Populated place in Hunterdon County, New Jersey, US

Vanlieu Corners (also Van Liew's Corners or Vanlieus Corner) is an unincorporated community in East Amwell Township in Hunterdon County, in the U.S. state of New Jersey.

In 1881, the settlement consisted of a small cluster of residences, surrounding the Chamberlin & Van Liew store. Vanlieu Corners was in the same school district as Wertsville. Today, the area is at the corner of Wertsville Road (County Route 602) and Rileyville Road (CR 607) and consists of mostly farmland on the north slope of the Sourland Mountain.

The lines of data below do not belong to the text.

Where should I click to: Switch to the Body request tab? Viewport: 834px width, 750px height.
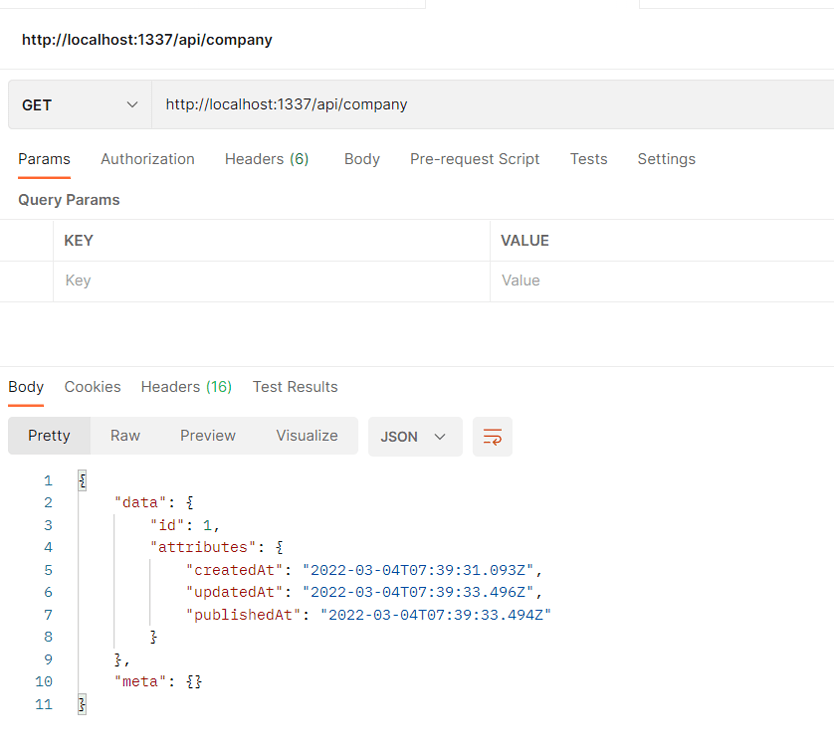[361, 158]
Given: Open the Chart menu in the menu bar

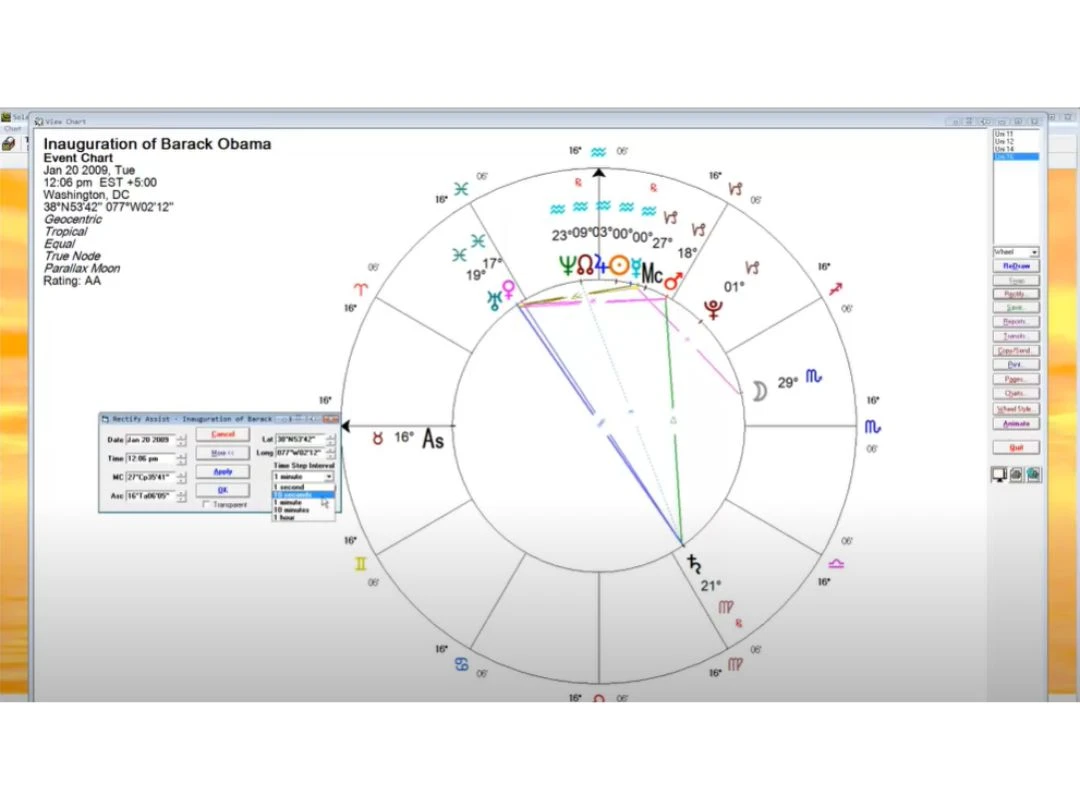Looking at the screenshot, I should click(12, 128).
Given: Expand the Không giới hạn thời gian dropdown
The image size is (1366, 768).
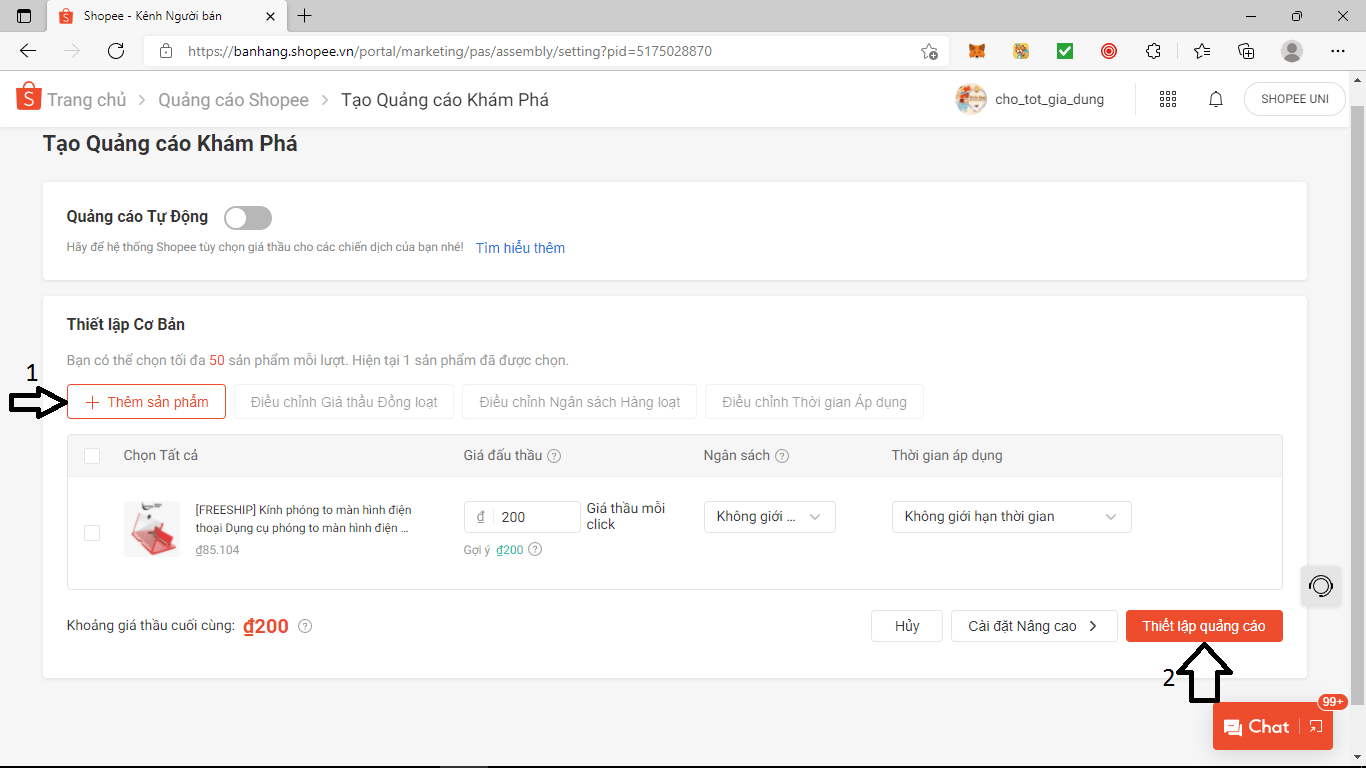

A map of Hunterdon County from 1851 identifies the community as Vanlieus Corner and indicates a few structures west of the intersection. The Vanlieus Store was located on the north side of Wertsville Road just west of Rileyville Road and the Vanlieus Hotel was located in the south west corner of the intersection. J Hagaman owned a wheel right shop on the east side of Rileyville Road just south of Wertsville Road.

A few structures survive today from the historic community. The house at 280 Wertsville Road is one of the oldest, constructed circa 1750. This is roughly where the Hagaman Wheel Right shop is indicated on the 1851 county map. 254 and 260 Wertsville Road were both built in circa 1800. It is unclear if these are the houses seen on the 1851 county map belonging to H Stout and E Sheperd respectively. Finally 251 and 281 Wertsville Road do not have construction dates listed, but their stone foundations indicate these houses are also historic to the 1800s at least.